I have a soft spot in my heart (some would say in my head, as well) for new writers. Anyone who wants to chart a path in a career that by definition includes more rejection than acceptance deserves both my sympathy and my support.
[Publishing industry joke:
Q: How does a book get into print?
A: Someone forgets to say "no."]
Though I hardly think I've "made it" -- primarily because my mantel is entirely devoid of a single Oscar statuette and the Pulitzer people never call -- I'm happy to be of assistance to those who want my humble help.
I believe it is important for writers to find their place in a community of like-minded people. Ideally, members of that community should be at varying levels of career accomplishment.
• Some should be your peers – people with whom you share a common bond of reaching for a common goal.
• Some should be promising writers whom you can assist with advice and encouragement. We teach what we need to learn and I subscribe to the belief that we should help others avoid making our mistakes.
• And some should be patrons who are in a position to help and encourage you. This not only ensures the ongoing realization that one person will never know it all, but it also paves the path we take with pearls of gratitude and makes us more willing to mentor others when the opportunity arises.
When I conduct writing workshops, I am often surprised at the number of people who either a.) mob me and expect me to be their single shining source to All Things Published or b.) are terrified to voice a single question.
People in the “a” camp are delusional. I’m not an agent or publisher. I’m not going to take their manuscript, edit it on the spot, sell their magnum opus, or publish their book. And though I make a special effort to be approachable and available, I really don’t appreciate it when the “a people” follow me to the bathroom… Boundaries, people. Boundaries.

********************

> _Required task 1_: In the records, rewrite everything from the line containing "Task: Pause the screen recording" down to the line containing "Open the Manage", both lines included and the requests kept intact. Multiply each coordinate in the answers by 1.45 and round it to a whole number, with halves rounded up.
The records that follow are unrelated to the essay on new writers.

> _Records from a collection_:
********************

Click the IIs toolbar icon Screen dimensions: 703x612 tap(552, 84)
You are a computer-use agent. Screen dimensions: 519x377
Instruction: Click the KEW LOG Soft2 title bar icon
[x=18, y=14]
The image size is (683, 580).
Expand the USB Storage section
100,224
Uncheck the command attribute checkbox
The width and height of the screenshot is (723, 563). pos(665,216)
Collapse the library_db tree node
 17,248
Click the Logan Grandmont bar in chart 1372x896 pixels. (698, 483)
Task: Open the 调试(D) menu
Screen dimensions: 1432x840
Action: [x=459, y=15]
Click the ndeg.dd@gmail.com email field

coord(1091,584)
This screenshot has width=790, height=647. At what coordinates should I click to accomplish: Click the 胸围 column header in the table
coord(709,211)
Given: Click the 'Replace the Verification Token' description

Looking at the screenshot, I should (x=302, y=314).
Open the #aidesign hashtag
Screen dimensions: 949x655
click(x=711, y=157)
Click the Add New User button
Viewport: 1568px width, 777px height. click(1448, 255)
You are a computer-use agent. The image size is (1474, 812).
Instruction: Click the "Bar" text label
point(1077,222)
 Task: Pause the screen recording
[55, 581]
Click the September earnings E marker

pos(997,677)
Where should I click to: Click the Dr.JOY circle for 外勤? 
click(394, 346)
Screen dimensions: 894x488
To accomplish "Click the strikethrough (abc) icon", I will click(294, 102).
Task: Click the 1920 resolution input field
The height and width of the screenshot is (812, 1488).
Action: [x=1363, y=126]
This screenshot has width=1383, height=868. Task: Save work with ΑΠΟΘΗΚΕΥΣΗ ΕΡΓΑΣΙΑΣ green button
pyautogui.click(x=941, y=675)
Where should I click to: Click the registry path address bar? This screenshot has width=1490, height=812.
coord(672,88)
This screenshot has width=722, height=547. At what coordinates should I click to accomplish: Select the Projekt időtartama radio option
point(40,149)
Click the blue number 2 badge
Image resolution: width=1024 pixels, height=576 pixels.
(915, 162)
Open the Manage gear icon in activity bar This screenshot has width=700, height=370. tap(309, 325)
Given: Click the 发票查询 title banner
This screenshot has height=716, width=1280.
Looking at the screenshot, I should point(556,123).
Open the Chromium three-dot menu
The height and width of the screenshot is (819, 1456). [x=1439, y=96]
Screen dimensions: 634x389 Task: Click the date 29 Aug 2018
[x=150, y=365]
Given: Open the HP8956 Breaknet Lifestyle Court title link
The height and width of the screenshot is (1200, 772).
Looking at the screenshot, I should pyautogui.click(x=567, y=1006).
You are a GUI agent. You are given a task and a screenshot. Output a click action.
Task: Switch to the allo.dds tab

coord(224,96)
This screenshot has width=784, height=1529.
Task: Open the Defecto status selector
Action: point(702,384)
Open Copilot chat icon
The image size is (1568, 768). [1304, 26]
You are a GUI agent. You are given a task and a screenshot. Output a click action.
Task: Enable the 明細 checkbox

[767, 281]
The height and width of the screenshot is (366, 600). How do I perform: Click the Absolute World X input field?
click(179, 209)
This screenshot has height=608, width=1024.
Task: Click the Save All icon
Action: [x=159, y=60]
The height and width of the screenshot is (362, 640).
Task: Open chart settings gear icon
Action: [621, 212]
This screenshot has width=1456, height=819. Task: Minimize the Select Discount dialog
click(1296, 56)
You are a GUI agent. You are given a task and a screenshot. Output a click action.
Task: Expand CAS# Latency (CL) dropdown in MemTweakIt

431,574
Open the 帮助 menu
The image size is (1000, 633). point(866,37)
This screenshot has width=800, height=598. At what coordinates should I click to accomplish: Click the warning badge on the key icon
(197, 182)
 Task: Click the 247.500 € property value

********************

> _Required task 2_: Transcribe the essay on new writers verbatim, from "A: Someone forgets" down to "my humble help.".

> _Right answer 1_:
 Task: Pause the screen recording
[80, 842]
Click the September earnings E marker

pos(1446,982)
Where should I click to: Click the Dr.JOY circle for 外勤? 
click(571, 502)
Screen dimensions: 894x488
To accomplish "Click the strikethrough (abc) icon", I will click(426, 148).
Task: Click the 1920 resolution input field
The height and width of the screenshot is (812, 1488).
Action: [x=1976, y=183]
This screenshot has width=1383, height=868. Task: Save work with ΑΠΟΘΗΚΕΥΣΗ ΕΡΓΑΣΙΑΣ green button
pyautogui.click(x=1364, y=979)
Where should I click to: Click the registry path address bar? This screenshot has width=1490, height=812.
coord(974,128)
This screenshot has width=722, height=547. At what coordinates should I click to accomplish: Select the Projekt időtartama radio option
point(58,216)
Click the blue number 2 badge
Image resolution: width=1024 pixels, height=576 pixels.
(1327, 235)
Open the Manage gear icon in activity bar This screenshot has width=700, height=370. tap(448, 471)

> _Right answer 2_:
A: Someone forgets to say "no."]
Though I hardly think I've "made it" -- primarily because my mantel is entirely devoid of a single Oscar statuette and the Pulitzer people never call -- I'm happy to be of assistance to those who want my humble help.